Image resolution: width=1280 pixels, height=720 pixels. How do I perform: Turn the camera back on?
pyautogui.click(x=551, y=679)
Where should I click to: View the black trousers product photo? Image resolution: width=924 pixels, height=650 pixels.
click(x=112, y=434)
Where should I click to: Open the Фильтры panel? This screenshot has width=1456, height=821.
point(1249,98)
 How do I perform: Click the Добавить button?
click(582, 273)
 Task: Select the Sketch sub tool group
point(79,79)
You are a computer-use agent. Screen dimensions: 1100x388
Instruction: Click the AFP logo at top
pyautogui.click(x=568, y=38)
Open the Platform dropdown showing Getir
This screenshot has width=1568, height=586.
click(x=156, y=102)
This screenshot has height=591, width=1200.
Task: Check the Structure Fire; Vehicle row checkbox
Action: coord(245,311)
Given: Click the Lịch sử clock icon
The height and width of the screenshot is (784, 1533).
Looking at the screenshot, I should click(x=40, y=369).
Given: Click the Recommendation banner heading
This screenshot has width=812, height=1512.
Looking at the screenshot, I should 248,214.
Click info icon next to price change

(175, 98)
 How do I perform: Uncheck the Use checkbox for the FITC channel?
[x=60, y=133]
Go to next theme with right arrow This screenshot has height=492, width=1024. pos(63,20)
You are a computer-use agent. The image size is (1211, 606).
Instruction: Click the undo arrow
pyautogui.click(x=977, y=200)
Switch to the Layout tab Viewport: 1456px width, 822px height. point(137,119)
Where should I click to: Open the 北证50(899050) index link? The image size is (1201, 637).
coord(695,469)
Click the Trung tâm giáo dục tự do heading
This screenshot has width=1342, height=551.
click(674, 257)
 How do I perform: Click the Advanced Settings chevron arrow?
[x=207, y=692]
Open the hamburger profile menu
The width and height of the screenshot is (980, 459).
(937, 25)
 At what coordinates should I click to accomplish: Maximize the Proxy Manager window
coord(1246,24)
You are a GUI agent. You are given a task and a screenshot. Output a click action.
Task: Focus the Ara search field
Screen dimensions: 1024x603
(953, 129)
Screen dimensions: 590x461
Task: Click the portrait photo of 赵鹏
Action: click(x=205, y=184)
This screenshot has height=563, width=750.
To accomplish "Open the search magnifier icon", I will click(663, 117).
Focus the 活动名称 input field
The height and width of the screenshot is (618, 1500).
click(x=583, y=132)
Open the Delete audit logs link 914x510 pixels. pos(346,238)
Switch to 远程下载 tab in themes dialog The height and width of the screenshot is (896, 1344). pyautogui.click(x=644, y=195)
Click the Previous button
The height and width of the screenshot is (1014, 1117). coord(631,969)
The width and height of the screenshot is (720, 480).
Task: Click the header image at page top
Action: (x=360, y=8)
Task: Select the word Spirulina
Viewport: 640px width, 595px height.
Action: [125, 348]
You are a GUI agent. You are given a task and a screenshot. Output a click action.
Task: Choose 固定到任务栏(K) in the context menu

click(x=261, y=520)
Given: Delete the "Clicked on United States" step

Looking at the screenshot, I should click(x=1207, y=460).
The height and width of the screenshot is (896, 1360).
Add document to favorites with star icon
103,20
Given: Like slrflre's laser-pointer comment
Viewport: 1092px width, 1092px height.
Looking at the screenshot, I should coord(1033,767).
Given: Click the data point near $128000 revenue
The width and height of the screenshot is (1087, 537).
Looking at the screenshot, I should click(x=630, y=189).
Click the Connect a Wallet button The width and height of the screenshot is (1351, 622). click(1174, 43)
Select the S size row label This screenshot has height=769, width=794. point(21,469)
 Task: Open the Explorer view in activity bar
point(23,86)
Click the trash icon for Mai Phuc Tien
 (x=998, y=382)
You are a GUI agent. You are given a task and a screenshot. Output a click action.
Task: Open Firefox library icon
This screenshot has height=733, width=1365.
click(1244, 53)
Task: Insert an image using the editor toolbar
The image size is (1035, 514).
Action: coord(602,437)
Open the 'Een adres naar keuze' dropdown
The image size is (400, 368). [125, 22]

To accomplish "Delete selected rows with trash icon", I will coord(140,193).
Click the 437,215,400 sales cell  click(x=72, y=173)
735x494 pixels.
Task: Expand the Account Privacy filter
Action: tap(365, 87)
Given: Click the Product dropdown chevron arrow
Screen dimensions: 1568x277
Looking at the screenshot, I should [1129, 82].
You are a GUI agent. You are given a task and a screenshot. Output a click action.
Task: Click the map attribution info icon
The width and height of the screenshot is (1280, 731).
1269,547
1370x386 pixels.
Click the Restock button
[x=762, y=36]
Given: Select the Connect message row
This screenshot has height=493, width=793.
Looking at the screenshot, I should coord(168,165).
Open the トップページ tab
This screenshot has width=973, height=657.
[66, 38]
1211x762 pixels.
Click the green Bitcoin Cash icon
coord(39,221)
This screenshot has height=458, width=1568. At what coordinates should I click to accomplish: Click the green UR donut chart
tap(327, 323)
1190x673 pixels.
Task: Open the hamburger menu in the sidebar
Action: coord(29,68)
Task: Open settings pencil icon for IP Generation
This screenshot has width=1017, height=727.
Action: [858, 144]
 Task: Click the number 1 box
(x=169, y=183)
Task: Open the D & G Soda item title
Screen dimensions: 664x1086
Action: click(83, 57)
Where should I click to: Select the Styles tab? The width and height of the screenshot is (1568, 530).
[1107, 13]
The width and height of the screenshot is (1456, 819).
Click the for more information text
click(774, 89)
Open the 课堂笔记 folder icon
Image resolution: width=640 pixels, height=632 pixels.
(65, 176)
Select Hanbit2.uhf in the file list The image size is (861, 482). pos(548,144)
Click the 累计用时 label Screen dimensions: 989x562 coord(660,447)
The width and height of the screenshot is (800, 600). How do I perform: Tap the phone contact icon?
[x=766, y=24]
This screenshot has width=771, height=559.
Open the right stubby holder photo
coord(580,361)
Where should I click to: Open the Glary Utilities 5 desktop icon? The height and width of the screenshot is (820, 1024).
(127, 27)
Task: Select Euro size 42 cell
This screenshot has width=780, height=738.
::::::::
Work instructions ▸ Print each entry precisely. Include every line.

Written answer ▸
Image resolution: width=1280 pixels, height=720 pixels. How do I perform: Turn the camera back on?
pyautogui.click(x=551, y=679)
Where should I click to: View the black trousers product photo? Image resolution: width=924 pixels, height=650 pixels.
click(x=112, y=434)
Where should I click to: Open the Фильтры panel? This screenshot has width=1456, height=821.
point(1249,98)
 How do I perform: Click the Добавить button?
click(582, 273)
 Task: Select the Sketch sub tool group
point(79,79)
You are a computer-use agent. Screen dimensions: 1100x388
Instruction: Click the AFP logo at top
pyautogui.click(x=568, y=38)
Open the Platform dropdown showing Getir
This screenshot has width=1568, height=586.
click(x=156, y=102)
This screenshot has height=591, width=1200.
Task: Check the Structure Fire; Vehicle row checkbox
Action: coord(245,311)
Given: Click the Lịch sử clock icon
The height and width of the screenshot is (784, 1533).
Looking at the screenshot, I should click(x=40, y=369).
Given: Click the Recommendation banner heading
This screenshot has width=812, height=1512.
Looking at the screenshot, I should 248,214.
Click info icon next to price change

(175, 98)
 How do I perform: Uncheck the Use checkbox for the FITC channel?
[x=60, y=133]
Go to next theme with right arrow This screenshot has height=492, width=1024. pos(63,20)
You are a computer-use agent. The image size is (1211, 606).
Instruction: Click the undo arrow
pyautogui.click(x=977, y=200)
Switch to the Layout tab Viewport: 1456px width, 822px height. point(137,119)
Where should I click to: Open the 北证50(899050) index link? The image size is (1201, 637).
coord(695,469)
Click the Trung tâm giáo dục tự do heading
This screenshot has width=1342, height=551.
click(674, 257)
 How do I perform: Click the Advanced Settings chevron arrow?
[x=207, y=692]
Open the hamburger profile menu
The width and height of the screenshot is (980, 459).
(937, 25)
 At what coordinates should I click to accomplish: Maximize the Proxy Manager window
coord(1246,24)
You are a GUI agent. You are given a task and a screenshot. Output a click action.
Task: Focus the Ara search field
Screen dimensions: 1024x603
(953, 129)
Screen dimensions: 590x461
Task: Click the portrait photo of 赵鹏
Action: click(x=205, y=184)
This screenshot has height=563, width=750.
To accomplish "Open the search magnifier icon", I will click(663, 117).
Focus the 活动名称 input field
The height and width of the screenshot is (618, 1500).
click(x=583, y=132)
Open the Delete audit logs link 914x510 pixels. pos(346,238)
Switch to 远程下载 tab in themes dialog The height and width of the screenshot is (896, 1344). pyautogui.click(x=644, y=195)
Click the Previous button
The height and width of the screenshot is (1014, 1117). coord(631,969)
The width and height of the screenshot is (720, 480).
Task: Click the header image at page top
Action: (x=360, y=8)
Task: Select the word Spirulina
Viewport: 640px width, 595px height.
Action: [125, 348]
You are a GUI agent. You are given a task and a screenshot. Output a click action.
Task: Choose 固定到任务栏(K) in the context menu

click(x=261, y=520)
Given: Delete the "Clicked on United States" step

Looking at the screenshot, I should click(x=1207, y=460).
The height and width of the screenshot is (896, 1360).
Add document to favorites with star icon
103,20
Given: Like slrflre's laser-pointer comment
Viewport: 1092px width, 1092px height.
Looking at the screenshot, I should coord(1033,767).
Given: Click the data point near $128000 revenue
The width and height of the screenshot is (1087, 537).
Looking at the screenshot, I should click(x=630, y=189).
Click the Connect a Wallet button The width and height of the screenshot is (1351, 622). click(1174, 43)
Select the S size row label This screenshot has height=769, width=794. point(21,469)
 Task: Open the Explorer view in activity bar
point(23,86)
Click the trash icon for Mai Phuc Tien
 (x=998, y=382)
You are a GUI agent. You are given a task and a screenshot. Output a click action.
Task: Open Firefox library icon
This screenshot has height=733, width=1365.
click(1244, 53)
Task: Insert an image using the editor toolbar
The image size is (1035, 514).
Action: coord(602,437)
Open the 'Een adres naar keuze' dropdown
The image size is (400, 368). [125, 22]

To accomplish "Delete selected rows with trash icon", I will coord(140,193).
Click the 437,215,400 sales cell  click(x=72, y=173)
735x494 pixels.
Task: Expand the Account Privacy filter
Action: tap(365, 87)
Given: Click the Product dropdown chevron arrow
Screen dimensions: 1568x277
Looking at the screenshot, I should [1129, 82].
You are a GUI agent. You are given a task and a screenshot. Output a click action.
Task: Click the map attribution info icon
The width and height of the screenshot is (1280, 731).
1269,547
1370x386 pixels.
Click the Restock button
[x=762, y=36]
Given: Select the Connect message row
This screenshot has height=493, width=793.
Looking at the screenshot, I should coord(168,165).
Open the トップページ tab
This screenshot has width=973, height=657.
[66, 38]
1211x762 pixels.
Click the green Bitcoin Cash icon
coord(39,221)
This screenshot has height=458, width=1568. At what coordinates should I click to accomplish: Click the green UR donut chart
tap(327, 323)
1190x673 pixels.
Task: Open the hamburger menu in the sidebar
Action: coord(29,68)
Task: Open settings pencil icon for IP Generation
This screenshot has width=1017, height=727.
Action: [858, 144]
 Task: Click the number 1 box
(x=169, y=183)
Task: Open the D & G Soda item title
Screen dimensions: 664x1086
Action: click(83, 57)
Where should I click to: Select the Styles tab? The width and height of the screenshot is (1568, 530).
[1107, 13]
The width and height of the screenshot is (1456, 819).
Click the for more information text
click(774, 89)
Open the 课堂笔记 folder icon
Image resolution: width=640 pixels, height=632 pixels.
(65, 176)
Select Hanbit2.uhf in the file list The image size is (861, 482). pos(548,144)
Click the 累计用时 label Screen dimensions: 989x562 coord(660,447)
The width and height of the screenshot is (800, 600). How do I perform: Tap the phone contact icon?
[x=766, y=24]
This screenshot has width=771, height=559.
Open the right stubby holder photo
coord(580,361)
Where should I click to: Open the Glary Utilities 5 desktop icon? The height and width of the screenshot is (820, 1024).
(127, 27)
Task: Select Euro size 42 cell
This screenshot has width=780, height=738.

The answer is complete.